● TASK REQUIREMENTS:
According to the essay on technology and lost power, in what year was the term "internet of things" coined?

● QUOTED TEXT:
"""
What Happens When We Lose Power?

Michael Marinaccio
People Over Product

--

In the decades following the dot-com boom, we have seen an era of unmitigated technological achievement spill into every facet of our lives. From work to pleasure, the internet and screens have become synonymous with efficiency and organization — the gold standard of a life lived easier, better.

Recently, a new phrase has begun to romance techies and investors: the internet of things (IoT), a term coined in 1999. Ushered in by a myriad of applications/integrations seeking to digitize our refrigerators, replace our secretaries with AI, or measure the molecular breakdown of our urine, the internet of things represents the next frontier in connecting us with our environment and relegating the remainder of our wasted time to the nearest computer.

(NOTHING TO SEE HERE) It also represents the next step in technological commercialization.

While having a computer analyze my piss sounds great and all, it is imperative we understand that the romance we feel towards this technological boon is unrequited. It is in the best interest of the marketers to market their products. And when these shiny toys basically sell themselves, the only challenge left for the marketeers is to destroy any philosophical foundations left that thwart their revenue stream.

Metaphorical Power

“When a carpenter picks up a hammer, the hammer becomes, so far as his brain is concerned, part of his hand. When a soldier raises a pair of binoculars to his face, his brain sees through a new set of eyes, adapting instantaneously to a very different field of view…When the carpenter takes his hammer into his hand, he can use that hand to do only what a hammer can do. The hand becomes an implement for pounding and pulling nails. When the soldier puts the binoculars to his eyes, he can see only what the lenses allow him to see. His field of view lengthens, but he becomes blind to what’s nearby…

Every tool imposes limitations even as it opens possibilities.”

Nicholas Carr, The Shallows

This is the philosophical idea that drives tech investors bananas.

Every tool that amplifies an ability must also always weaken another natural human ability. In the example above, the carpenter may have been an excellent pianist, but if he gave up his hands to the hammer for the rest of his life, his hand would merely become a hole for which to insert the wood of the hammer. His hands would lose their calm dexterity once reserved for playing Mozart.

The power that we surrender when we relegate our responsibilities to technology is of immense importance. Not because we need to retain every single human skill, but because after those skills have disappeared, they can become valuable commodities for corporations to hold over our heads:

It’s a point neither newly made nor of interest to most of the people who buy “smart” objects. The internet was supposed to bring decentralization of power, but in fact it’s consolidated power in the hands of whatever company manages to build the first and/or best standard.
"""
● COLLECTED DATA:
"""
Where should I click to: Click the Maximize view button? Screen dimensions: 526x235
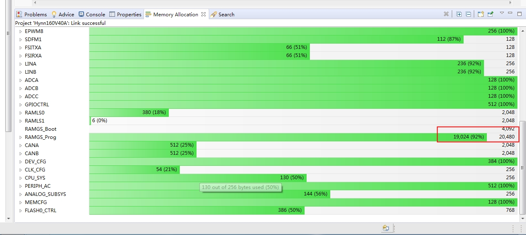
"""
● SOLUTION FOR THIS EXERCISE:
1999